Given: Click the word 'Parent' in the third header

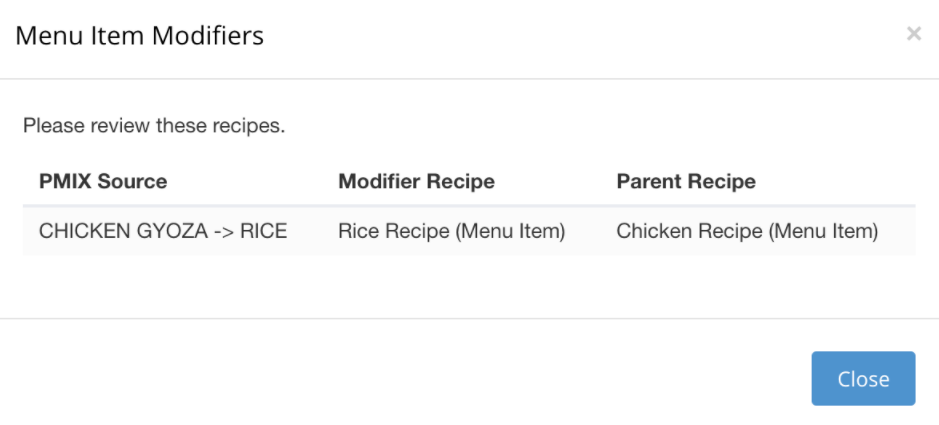Looking at the screenshot, I should pos(652,182).
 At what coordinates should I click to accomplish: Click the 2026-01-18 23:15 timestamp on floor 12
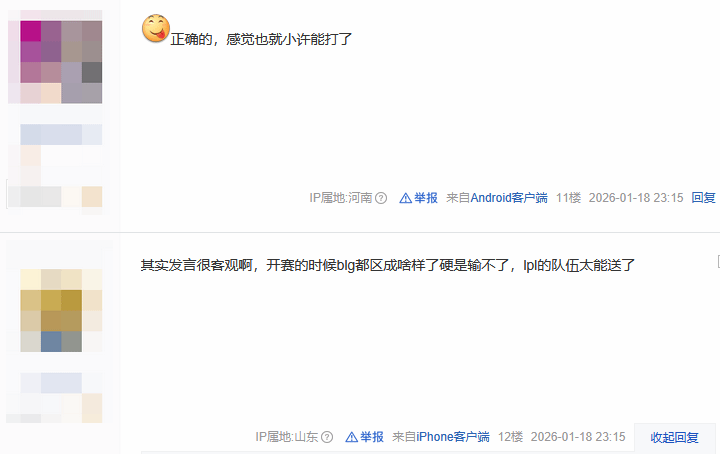coord(578,437)
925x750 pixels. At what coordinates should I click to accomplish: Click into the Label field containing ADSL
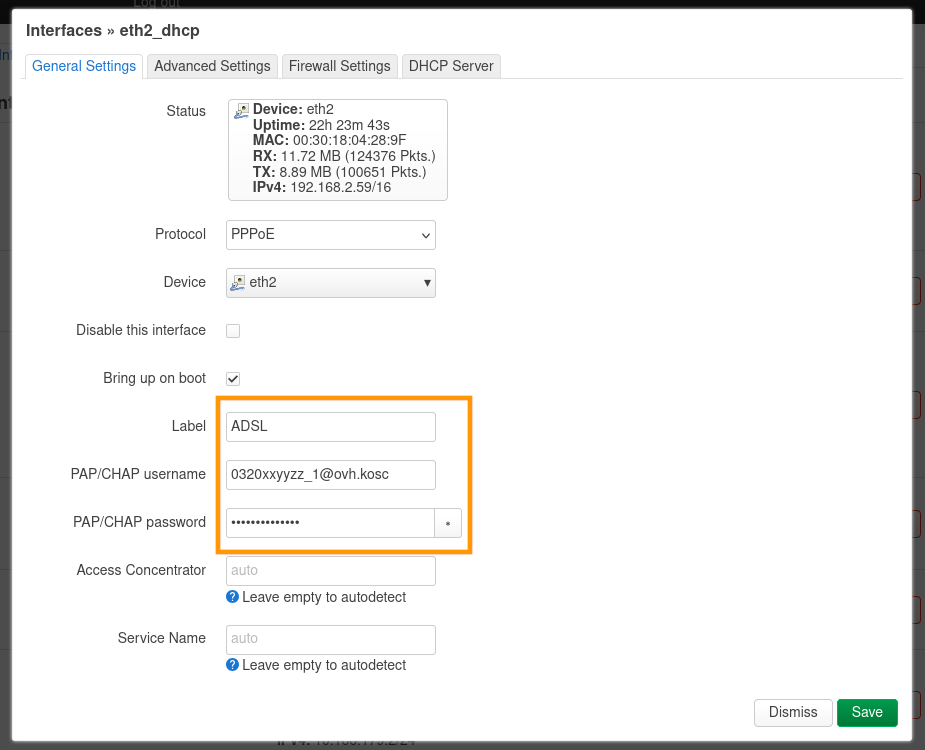click(x=331, y=427)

» PROBLEM STATEMENT
Reproduce each record from above exactly; pictures do not belong in the copy.

» OUTPUT FOR THIS EXERCISE
Given: Click the word 'Parent' in the third header

Looking at the screenshot, I should pos(652,182).
 At what coordinates should I click to accomplish: Click the 2026-01-18 23:15 timestamp on floor 12
coord(578,437)
925x750 pixels. At what coordinates should I click to accomplish: Click into the Label field containing ADSL
click(x=331, y=427)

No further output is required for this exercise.